• **WHAT TO WORK ON**
Exactly and only the lines from the line holding "You are a computer-use agent." to the end of the records should be reproduced. Leave pictures out.

[Dataset entries]
════════
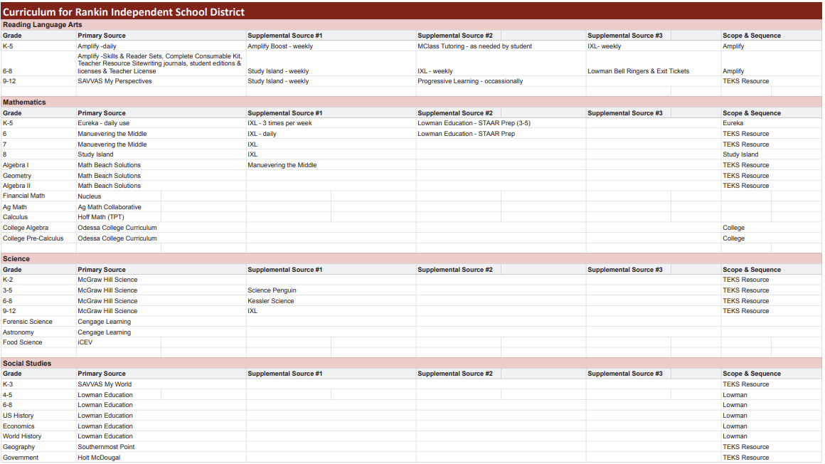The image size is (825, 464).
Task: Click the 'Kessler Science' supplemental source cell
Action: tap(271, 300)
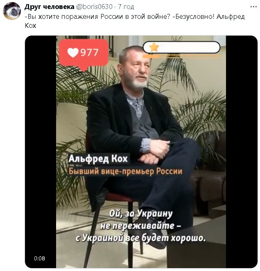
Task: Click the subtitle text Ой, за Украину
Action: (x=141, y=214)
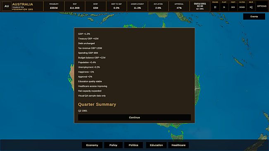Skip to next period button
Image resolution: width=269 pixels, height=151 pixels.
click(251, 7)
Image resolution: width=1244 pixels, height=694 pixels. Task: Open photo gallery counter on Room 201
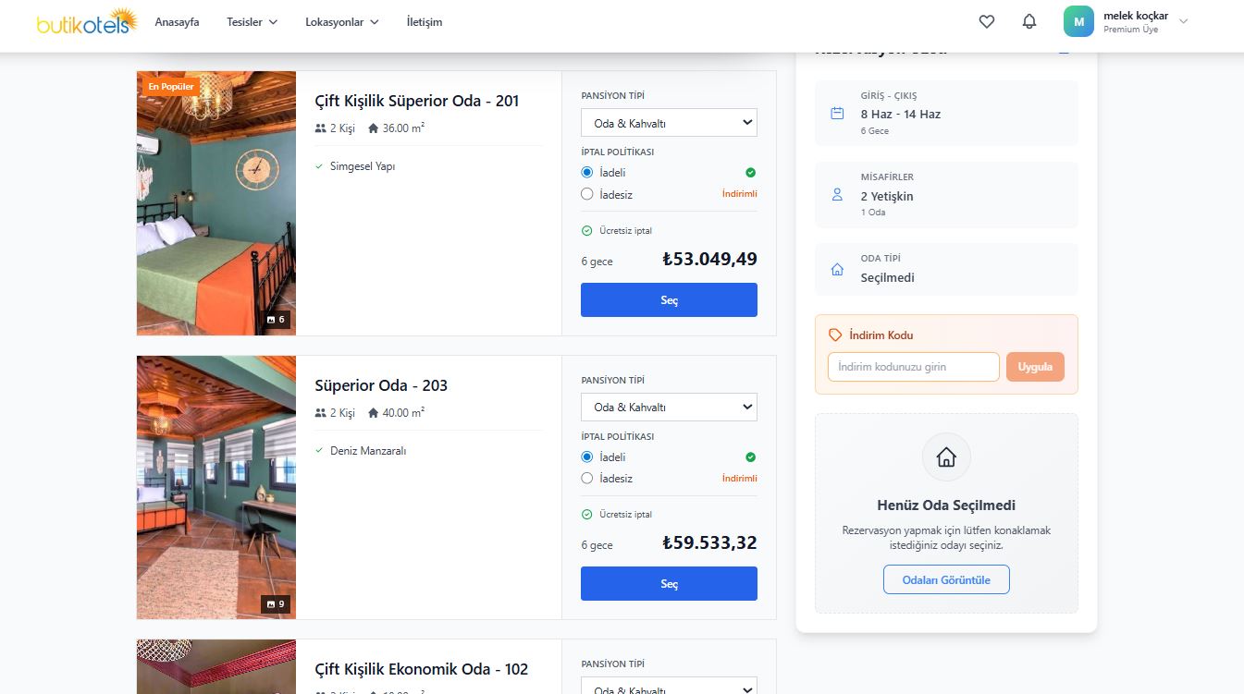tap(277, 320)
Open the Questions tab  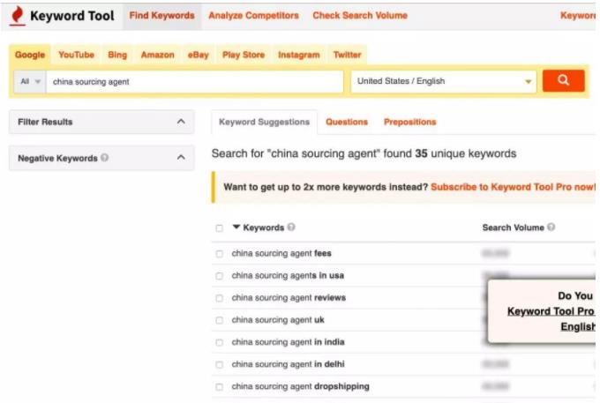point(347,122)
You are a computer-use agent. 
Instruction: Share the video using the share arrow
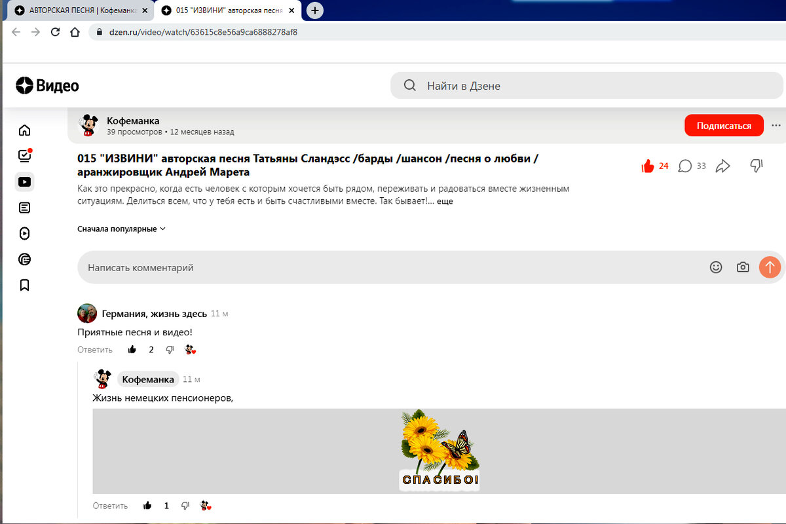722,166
════════
• **WRITTEN ANSWER**
You are a computer-use agent. 
Instruction: Share the video using the share arrow
722,166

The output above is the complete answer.